==== Supplied information

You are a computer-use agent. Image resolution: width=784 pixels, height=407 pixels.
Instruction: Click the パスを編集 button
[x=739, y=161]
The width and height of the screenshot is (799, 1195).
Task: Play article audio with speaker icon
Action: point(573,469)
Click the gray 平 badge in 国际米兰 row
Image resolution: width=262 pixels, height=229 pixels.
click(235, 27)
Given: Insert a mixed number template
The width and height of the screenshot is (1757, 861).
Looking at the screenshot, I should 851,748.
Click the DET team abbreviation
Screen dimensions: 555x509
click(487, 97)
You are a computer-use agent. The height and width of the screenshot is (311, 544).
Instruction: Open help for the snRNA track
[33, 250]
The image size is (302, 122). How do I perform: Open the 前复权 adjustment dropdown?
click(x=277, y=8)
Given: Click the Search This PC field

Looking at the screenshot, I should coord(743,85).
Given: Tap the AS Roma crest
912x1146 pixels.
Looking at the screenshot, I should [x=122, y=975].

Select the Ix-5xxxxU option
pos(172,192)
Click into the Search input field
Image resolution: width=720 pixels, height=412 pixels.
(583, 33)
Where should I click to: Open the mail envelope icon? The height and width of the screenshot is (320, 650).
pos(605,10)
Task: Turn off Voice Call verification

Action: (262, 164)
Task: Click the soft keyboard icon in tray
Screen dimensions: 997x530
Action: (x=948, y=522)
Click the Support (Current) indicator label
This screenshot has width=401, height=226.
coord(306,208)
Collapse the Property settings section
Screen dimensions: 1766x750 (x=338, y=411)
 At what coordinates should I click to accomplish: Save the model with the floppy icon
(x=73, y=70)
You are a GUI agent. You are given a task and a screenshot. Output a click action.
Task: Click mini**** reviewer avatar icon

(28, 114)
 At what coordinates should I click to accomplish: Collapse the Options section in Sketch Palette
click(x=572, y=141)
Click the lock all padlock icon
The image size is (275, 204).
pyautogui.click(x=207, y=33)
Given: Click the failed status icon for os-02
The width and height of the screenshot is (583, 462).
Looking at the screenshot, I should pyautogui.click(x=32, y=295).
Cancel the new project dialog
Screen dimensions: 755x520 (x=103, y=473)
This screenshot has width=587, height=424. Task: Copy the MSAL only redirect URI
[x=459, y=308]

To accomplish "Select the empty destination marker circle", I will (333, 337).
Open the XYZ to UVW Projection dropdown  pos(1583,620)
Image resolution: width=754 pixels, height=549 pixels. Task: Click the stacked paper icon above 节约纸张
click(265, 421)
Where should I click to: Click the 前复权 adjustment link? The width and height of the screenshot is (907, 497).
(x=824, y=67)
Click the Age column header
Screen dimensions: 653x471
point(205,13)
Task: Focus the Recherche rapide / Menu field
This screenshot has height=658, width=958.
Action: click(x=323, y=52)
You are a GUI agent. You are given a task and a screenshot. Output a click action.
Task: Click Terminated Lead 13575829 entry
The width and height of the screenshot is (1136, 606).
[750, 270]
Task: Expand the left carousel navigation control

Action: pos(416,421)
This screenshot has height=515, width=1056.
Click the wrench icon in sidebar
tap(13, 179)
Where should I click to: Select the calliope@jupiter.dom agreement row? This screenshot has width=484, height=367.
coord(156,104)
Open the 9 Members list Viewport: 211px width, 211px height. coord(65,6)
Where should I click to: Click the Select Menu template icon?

========

Turn the stretch from the start of the material through the line containing "Action: point(573,469)" into a numbered list, leaving out any blank lines.

▶ _Solution to this problem_:
1. You are a computer-use agent. Image resolution: width=784 pixels, height=407 pixels.
2. Instruction: Click the パスを編集 button
3. [x=739, y=161]
4. The width and height of the screenshot is (799, 1195).
5. Task: Play article audio with speaker icon
6. Action: point(573,469)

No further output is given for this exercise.